AL perde R$ 2 bi em ICMS; desoneração e comércio fraco são apontados como motivos
Já no país, houve recuo de 1,2% em relação ao mesmo período de 2021
As desonerações promovidas pelo governo federal e pelo Congresso às vésperas das eleições e a desaceleração da economia derrubaram a arrecadação com ICMS (Imposto sobre Circulação de Mercadorias e Serviços) no terceiro trimestre de 2022, em todo o país.
Em Alagoas não foi diferente, como aponta Boletim de Arrecadação de Tributos Estaduais do Confaz (Conselho Nacional de Política Fazendária). Entre os meses de julho e agosto, o Estado perdeu R$2.934.365.815 de ICMS. O número surge da diferença de R$53.842.368.250 e R$56.842.368.250.
Já no país, houve recuo de 1,2% em relação ao mesmo período de 2021, a primeira queda nesse tipo de comparação neste ano. Se for considerada a inflação do período, a perda chega a 8% ou R$ 14,4 bilhões.

* [LISTAGEM DE DADOS]
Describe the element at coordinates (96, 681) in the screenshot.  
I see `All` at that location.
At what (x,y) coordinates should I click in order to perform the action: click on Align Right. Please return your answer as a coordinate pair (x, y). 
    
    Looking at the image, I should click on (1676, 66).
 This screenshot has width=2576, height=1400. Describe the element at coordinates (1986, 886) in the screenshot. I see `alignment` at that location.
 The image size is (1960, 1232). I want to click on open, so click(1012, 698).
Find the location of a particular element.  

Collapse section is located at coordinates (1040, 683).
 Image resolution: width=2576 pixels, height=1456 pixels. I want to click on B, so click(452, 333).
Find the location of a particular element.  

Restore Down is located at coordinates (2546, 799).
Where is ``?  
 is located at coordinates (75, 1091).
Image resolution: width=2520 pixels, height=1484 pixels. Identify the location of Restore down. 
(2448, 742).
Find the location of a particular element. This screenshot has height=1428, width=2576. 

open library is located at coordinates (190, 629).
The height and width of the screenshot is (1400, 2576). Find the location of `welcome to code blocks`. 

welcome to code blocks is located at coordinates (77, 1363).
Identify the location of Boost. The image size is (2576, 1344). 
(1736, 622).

* [TAREFA] Prossiga a notícia sobre a queda na arrecadação de ICMS, redigindo o trecho que viria logo após o seu último parágrafo.

* [RESPOSTA DO EXERCÍCIO]
O ICMS é o principal tributo estadual. Responde por mais de 80% da receita tributária. No mês de agosto, ele foi responsável por 88,95% da arrecadação em Alagoas.
Parte dos recursos é repartida com os municípios. Uma parcela da arrecadação é destinada obrigatoriamente para educação e saúde.
No trimestre, 13 estados e o Distrito Federal apresentaram queda nominal na arrecadação do tributo, com destaque para Rio Grande do Sul (-14%), Roraima (-7%) e Minas Gerais (-6%).